Homosexuality in the world of the ancient Near East was not totality pederastic, though that may have been a majority of it. We also see that it, along with heterosexual prostitution, was part of their pagan religious system, as it was in the days of the NT as well (notably, but not exclusively, Corinth). A third expression of homosexuality seems to have been homosexuality relationships between consenting adults by choice. According to the research, the end was not a marriage relationship, or even an enduring one, but merely another way to express one’s affections.

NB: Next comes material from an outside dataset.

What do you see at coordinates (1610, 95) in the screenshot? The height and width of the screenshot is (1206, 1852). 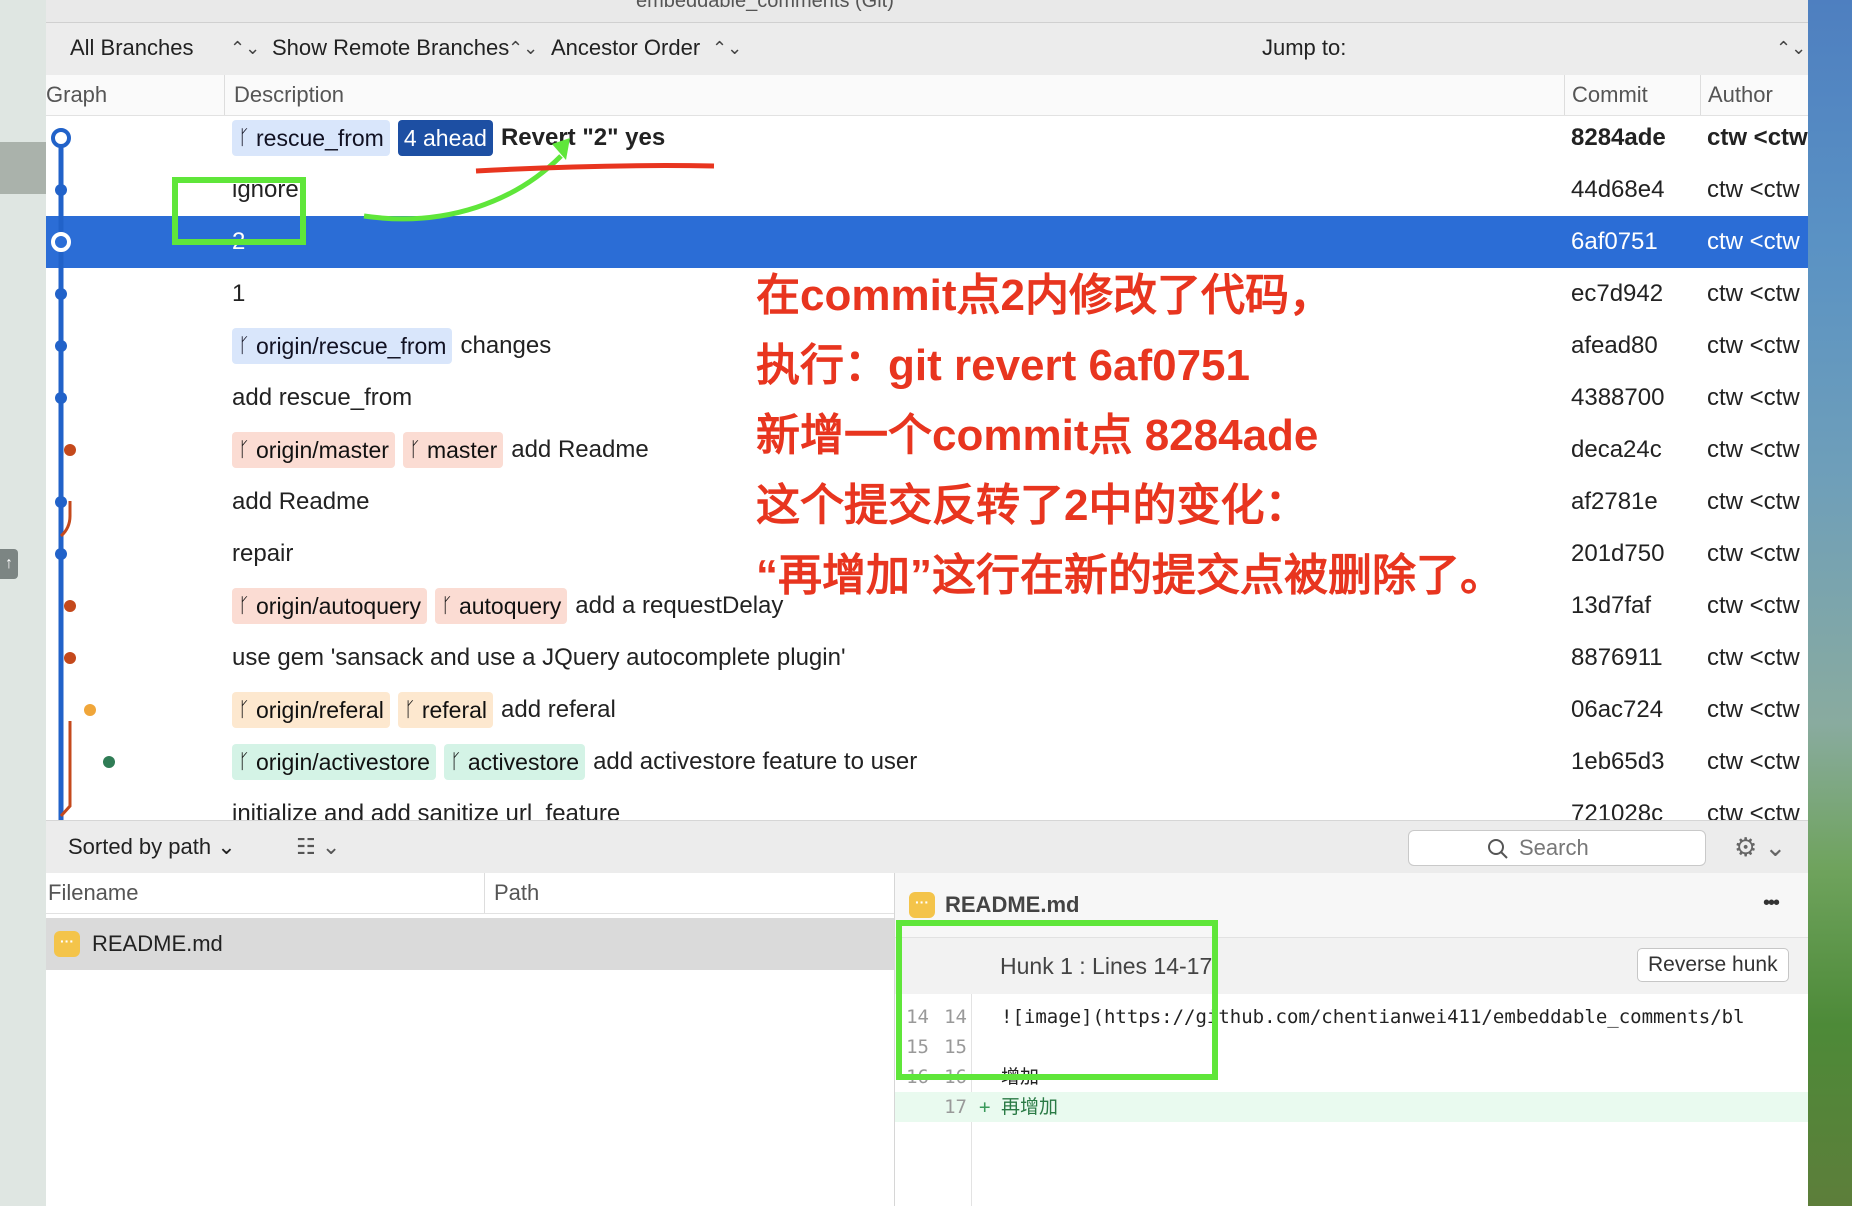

It is in this cultural context that Leviticus was written. In Leviticus, God is defining his own holiness and making an appeal to the holiness of those who claim his name (Lev. 11.44-45). Chapters 18-22 are written to show that because of God’s holy nature, there are many behaviors that break fellowship with Him. Homosexual behavior is one of them. It is “detestable”. Why? There is no immediate explanation, but the tenor and teachings of the Pentateuch gives us clues. The lives of God’s people are supposed to imitate and reflect the character and nature of God. If Leviticus teaches us nothing else, it teaches us that we must always be attentive to holiness, whether physical, ritual, or moral. The world, the Bible teaches, is depraved, evil, and separated from God by sin, and God’s people are to maintain distinctions between ourselves, as “holy” (separated unto God), and the sin that is in us by nature and around us by environment (2 Cor. 6.14-18).
Many attempts have been made to read deeply into the text to construe the teachings as not applying to homosexuality in today’s world. My study of the text and such arguments convinces me that the arguments are specious. I find, in my own heart, mind, and study, that there is no reasonable, biblical way to dismiss that in the Bible homosexual practice is a sin.